- Task description: List all the lines in these records that hold "computer".

Input data Start Marker

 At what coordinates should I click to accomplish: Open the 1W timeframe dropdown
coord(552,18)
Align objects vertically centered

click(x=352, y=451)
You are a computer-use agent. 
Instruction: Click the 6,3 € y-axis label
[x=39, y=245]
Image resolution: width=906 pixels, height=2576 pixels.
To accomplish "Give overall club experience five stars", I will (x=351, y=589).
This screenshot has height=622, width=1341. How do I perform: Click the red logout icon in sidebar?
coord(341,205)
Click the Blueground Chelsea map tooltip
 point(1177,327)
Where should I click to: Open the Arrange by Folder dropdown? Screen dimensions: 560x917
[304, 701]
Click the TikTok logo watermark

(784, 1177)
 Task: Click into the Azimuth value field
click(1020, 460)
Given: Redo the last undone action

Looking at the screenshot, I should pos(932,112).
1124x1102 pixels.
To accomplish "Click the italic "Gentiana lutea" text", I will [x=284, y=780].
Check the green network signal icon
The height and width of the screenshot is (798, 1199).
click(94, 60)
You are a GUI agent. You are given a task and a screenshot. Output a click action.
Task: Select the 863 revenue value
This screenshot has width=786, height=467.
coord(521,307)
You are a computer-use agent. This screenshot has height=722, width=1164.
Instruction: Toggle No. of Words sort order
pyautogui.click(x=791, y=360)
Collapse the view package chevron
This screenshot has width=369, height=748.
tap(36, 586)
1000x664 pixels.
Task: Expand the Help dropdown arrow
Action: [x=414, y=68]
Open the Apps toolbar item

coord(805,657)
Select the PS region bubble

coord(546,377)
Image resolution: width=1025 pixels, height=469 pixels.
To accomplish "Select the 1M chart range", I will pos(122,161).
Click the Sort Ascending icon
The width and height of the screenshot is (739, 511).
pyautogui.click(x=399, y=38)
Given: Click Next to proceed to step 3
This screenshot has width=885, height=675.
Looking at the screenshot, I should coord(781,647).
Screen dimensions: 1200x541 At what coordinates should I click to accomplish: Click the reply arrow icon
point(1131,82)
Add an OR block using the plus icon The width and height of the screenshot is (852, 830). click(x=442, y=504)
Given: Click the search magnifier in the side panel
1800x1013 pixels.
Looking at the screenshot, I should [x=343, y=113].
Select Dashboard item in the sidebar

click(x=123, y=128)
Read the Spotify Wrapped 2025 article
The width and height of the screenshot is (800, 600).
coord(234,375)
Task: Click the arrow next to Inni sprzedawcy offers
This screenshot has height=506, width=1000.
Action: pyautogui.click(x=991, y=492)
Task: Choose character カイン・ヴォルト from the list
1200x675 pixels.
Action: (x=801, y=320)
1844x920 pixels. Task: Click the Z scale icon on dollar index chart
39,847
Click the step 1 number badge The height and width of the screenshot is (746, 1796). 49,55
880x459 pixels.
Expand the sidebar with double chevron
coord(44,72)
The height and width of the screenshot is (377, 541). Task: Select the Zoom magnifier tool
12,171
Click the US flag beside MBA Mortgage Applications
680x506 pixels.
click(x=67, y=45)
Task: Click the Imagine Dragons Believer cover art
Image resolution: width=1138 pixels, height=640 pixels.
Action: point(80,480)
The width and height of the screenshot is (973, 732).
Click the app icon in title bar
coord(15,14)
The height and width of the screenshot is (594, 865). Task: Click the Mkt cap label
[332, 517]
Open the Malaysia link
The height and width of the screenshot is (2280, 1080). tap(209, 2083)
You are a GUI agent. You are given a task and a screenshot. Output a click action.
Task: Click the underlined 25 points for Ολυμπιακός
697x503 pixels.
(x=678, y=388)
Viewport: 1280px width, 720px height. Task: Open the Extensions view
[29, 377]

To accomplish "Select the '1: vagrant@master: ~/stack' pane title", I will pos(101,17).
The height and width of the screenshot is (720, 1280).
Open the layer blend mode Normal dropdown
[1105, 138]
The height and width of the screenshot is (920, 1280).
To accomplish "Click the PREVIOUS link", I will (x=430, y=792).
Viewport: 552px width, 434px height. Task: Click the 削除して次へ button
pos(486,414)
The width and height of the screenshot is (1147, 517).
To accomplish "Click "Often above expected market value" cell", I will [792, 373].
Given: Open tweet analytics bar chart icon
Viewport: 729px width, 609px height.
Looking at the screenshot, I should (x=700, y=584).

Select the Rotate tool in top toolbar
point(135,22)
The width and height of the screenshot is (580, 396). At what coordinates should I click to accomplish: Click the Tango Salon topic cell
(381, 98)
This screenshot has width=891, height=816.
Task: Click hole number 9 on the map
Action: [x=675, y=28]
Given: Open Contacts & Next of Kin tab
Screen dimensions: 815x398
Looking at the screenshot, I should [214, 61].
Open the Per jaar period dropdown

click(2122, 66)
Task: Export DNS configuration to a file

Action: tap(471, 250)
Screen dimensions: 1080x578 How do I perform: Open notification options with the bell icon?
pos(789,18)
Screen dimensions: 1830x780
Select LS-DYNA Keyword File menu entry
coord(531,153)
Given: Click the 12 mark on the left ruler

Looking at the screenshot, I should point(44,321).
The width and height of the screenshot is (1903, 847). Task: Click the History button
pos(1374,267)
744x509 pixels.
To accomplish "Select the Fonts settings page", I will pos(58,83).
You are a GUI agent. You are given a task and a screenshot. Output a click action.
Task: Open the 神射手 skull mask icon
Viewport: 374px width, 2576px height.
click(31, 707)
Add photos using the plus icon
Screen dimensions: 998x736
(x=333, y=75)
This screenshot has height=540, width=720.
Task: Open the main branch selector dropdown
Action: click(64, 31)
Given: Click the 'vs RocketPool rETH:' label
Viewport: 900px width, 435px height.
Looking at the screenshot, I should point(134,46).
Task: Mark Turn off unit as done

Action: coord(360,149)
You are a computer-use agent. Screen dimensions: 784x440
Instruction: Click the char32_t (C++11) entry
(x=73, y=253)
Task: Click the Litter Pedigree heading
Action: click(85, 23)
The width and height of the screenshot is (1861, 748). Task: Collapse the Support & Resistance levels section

Input data End Marker

- Your response:
You are a computer-use agent. 
You are a computer-use agent. This screenshot has height=722, width=1164.
You are a computer-use agent. Screen dimensions: 784x440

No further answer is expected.